I posted this in the 'proposed topics' forum, but would appreciate some quicker replies thanks;
I go to Church every Sunday, I say all the prayers and sing the hymns with my excellent Soprano voice. I take Communion, I shake hands and wish peace upon the people in my Parish and Congregation and then enjoy a cigarette with Father Hanlon outside the Church before going home to say grace before eating a hearty Sunday Roast.
The troubling thing is, I was violently raped 3 years ago by 4 men. This ordeal lasted over 9 hours in which I was beaten, raped and forced to perform unspeakable acts at knifepoint.

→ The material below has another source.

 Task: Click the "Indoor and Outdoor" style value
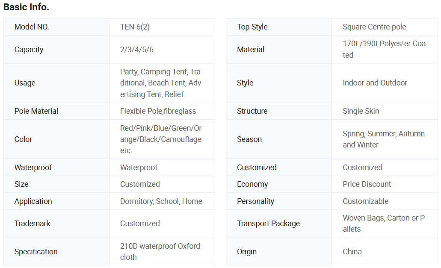coord(375,83)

The men were all convicted and went to prison for 4 years each (their codenames the newspapers in my area revealed were Mickey Mullet, brett'sback, bluesville and GayOlden). I will not reveal the real names as I hope their punishment will come in the next life.

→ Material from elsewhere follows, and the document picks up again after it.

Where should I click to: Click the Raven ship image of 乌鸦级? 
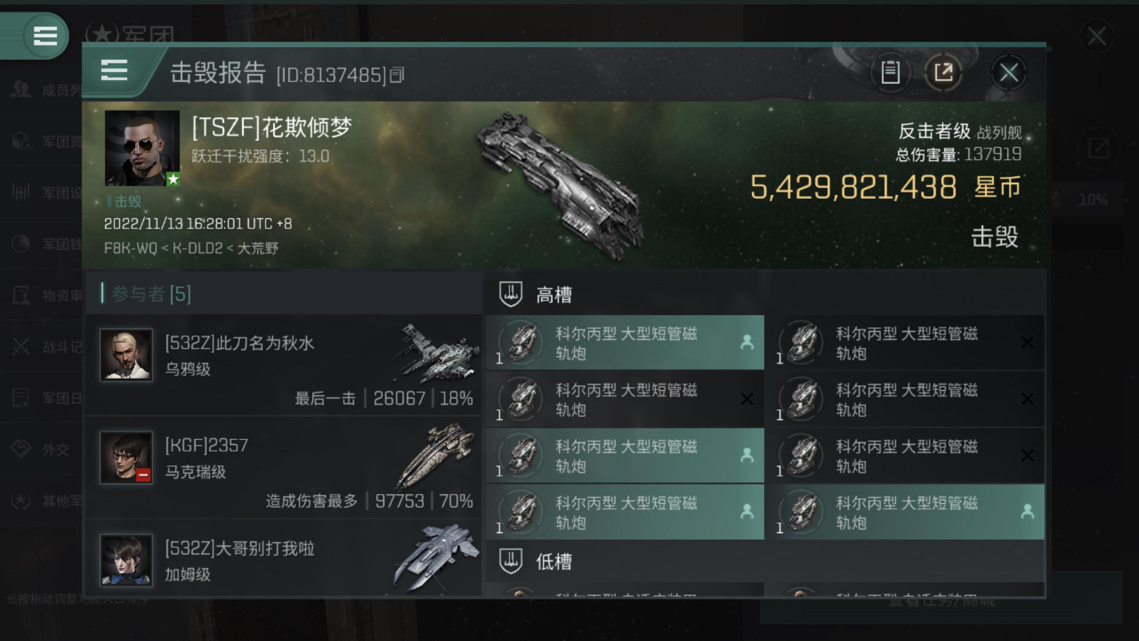click(436, 354)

This has had a truly detrimental effect on my sex life. When me and my wife are intimate, I can't help but either fantisise about anal pentration (mine, not hers) or have an almost overwhelming desire to have violent, aggressive sex with her. My therapist says that this is not too uncommon.
I also started watching and reading things I never would. For example I read The Da Vinci Code and actually enjoyed it. I watched a Porn movie for the first time ever and found myself becoming highly aroused.
This brings me on to my dilemma, since this horrible night I can no longer truly believe in God. I can't believe that any entity or spirit so powerful would ever let this happen to anyone who worshipped him/it so highly.
So my Sundays are now simply a front to show everyone else what I feel I SHOULD be doing, but now, sadly, inside I do not really believe.
Is there any way back for me, or can events like this trigger an awakening of sorts?